Compiti richiesti>
• A. Quale pittore viene citato nell'intervista come autore di dipinti dello stesso luogo in diverse ore del giorno?
• B. Riscrivi senza modifiche il passo dell'intervista compreso tra "A.P: Ancora sul" e "passa a raccontarli.", estremi inclusi.

Brano di testo>
A.P: Ho sempre apprezzato gli autori che ritornano sulle cose scritte da altri: credo che sia un modo giusto e genuino di divulgare la letteratura. Nel caso del tuo libro, si ritorna sulle pagine e nelle storie di Italo Calvino, uno dei più grandi autori del nostro Novecento, e la prima domanda che vorrei farti è: come hai fatto a non inciampare in nessun luogo comune? Perché questa è la prima cosa che mi ha colpito del tuo libro: parli di un autore conosciutissimo, eppure riesci a farci scoprire ancora qualcosa comprese le lacune che, almeno io, ho capito di voler colmare.
G.P:
È una bellissima occasione essere ospitato qui, e ringrazio davvero, ringrazio come se stessi camminando, ovvero esattamente allo stesso modo in cui ho iniziato a scrivere questo libro… Probabilmente molti e molti anni fa, da quando per la prima volta mi sono dato la libertà di vagare da solo per la mia città micro-labirintica. Cadere in luoghi comuni con Calvino? Non è facile, proprio perché a mio avviso si parte da una materia prima che i luoghi (non solo quelli comuni) (non solo quelli fisici come affronto e esploro io in questo libro, ma anche quelli metafisici, psicologici, sociologici e relazionali) lui li smonta, li semplifica, li rivaluta, poi li riproduce al mondo con la sua ormai famosissima “leggerezza”. Quella che ti fa sentire di aver letto una frase talmente ovvia, ma talmente bella, che non ti rendi conto di esserti mai innamorato se non prima che te lo dicesse lui.
A.P: Ancora sul ritorno. Il tuo libro è un viaggio nell’opera di Calvino che ripercorriamo in occasione del centenario della sua nascita ma anche un viaggio nelle sue origini sanremesi. Ritornando sulle pagine di Calvino ‘’ritorni’’ pure tra le vie della tua città natale, in una Sanremo ‘’aumentata’’ dai luoghi che hanno ispirato le narrazioni del nostro protagonista. Vorrei chiederti un po’ come hai sviluppato questo tema. I tuoi pellegrinaggi sembrano quelli di un bambino alla scoperta di giardini (letterari e non) che sono sempre stati lì ma custodiscono ancora tanti segreti. Il tuo periplo trasmette l’entusiasmo di chi percorrendo dei luoghi li vive più volte: talmente tante volte che poi passa a raccontarli.
G.P:
Monet dipingeva lo stesso luogo in più ore del giorno, eppure se confronti le tele il soggetto può essere lo stesso, ma il livello emozionale cambia di volta in volta. Io credo che capiti la stessa impressione quando si rilegge un libro, e allo stesso modo quando si ritorna in un luogo, a distanza di tempo, dopo aver vissuto un’altra esperienza, dopo essersi allontanati di proposito, oppure quando ci si capita per caso. Il rapporto con i luoghi per me non è mai stato una pure semplice frequentazione o passaggio, odio la fretta infatti perché non posso andare con lo sguardo sognante e distratto, ma devo guardare dove cammino. Eppure questo è un libro che ho scritto molto in fretta, rileggendo Calvino però con calma, accorgendomi che non è tanto rivedere i miei luoghi con la testa in su ma che volevo forse davvero setacciarli con lo sguardo rivolto verso i piedi, è lì che si trovano gli oggetti dimenticati più preziosi.

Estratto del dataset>
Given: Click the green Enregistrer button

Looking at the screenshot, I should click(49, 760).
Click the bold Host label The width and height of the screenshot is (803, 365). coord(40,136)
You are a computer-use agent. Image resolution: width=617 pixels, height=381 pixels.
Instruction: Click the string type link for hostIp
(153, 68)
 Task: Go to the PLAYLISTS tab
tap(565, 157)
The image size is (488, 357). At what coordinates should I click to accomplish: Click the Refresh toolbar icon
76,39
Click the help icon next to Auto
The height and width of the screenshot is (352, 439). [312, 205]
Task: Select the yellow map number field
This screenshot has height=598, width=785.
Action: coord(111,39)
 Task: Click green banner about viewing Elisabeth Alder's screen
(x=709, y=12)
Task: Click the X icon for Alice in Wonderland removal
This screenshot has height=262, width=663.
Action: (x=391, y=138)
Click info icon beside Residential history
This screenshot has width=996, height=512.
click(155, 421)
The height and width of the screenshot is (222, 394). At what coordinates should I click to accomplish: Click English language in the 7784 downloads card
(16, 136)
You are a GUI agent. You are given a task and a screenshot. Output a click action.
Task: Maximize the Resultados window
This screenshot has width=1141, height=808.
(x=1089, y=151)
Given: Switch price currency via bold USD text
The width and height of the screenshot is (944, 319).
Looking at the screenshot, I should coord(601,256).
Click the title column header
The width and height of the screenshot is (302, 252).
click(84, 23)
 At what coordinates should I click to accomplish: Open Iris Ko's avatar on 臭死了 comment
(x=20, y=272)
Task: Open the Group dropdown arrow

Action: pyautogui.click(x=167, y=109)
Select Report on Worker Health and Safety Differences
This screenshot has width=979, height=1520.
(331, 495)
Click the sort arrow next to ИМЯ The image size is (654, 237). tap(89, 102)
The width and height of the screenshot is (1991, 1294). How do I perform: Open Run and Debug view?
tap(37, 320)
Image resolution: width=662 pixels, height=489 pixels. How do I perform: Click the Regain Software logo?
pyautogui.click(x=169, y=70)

Risposte scritte>
• A. Monet.

• B.
A.P: Ancora sul ritorno. Il tuo libro è un viaggio nell’opera di Calvino che ripercorriamo in occasione del centenario della sua nascita ma anche un viaggio nelle sue origini sanremesi. Ritornando sulle pagine di Calvino ‘’ritorni’’ pure tra le vie della tua città natale, in una Sanremo ‘’aumentata’’ dai luoghi che hanno ispirato le narrazioni del nostro protagonista. Vorrei chiederti un po’ come hai sviluppato questo tema. I tuoi pellegrinaggi sembrano quelli di un bambino alla scoperta di giardini (letterari e non) che sono sempre stati lì ma custodiscono ancora tanti segreti. Il tuo periplo trasmette l’entusiasmo di chi percorrendo dei luoghi li vive più volte: talmente tante volte che poi passa a raccontarli.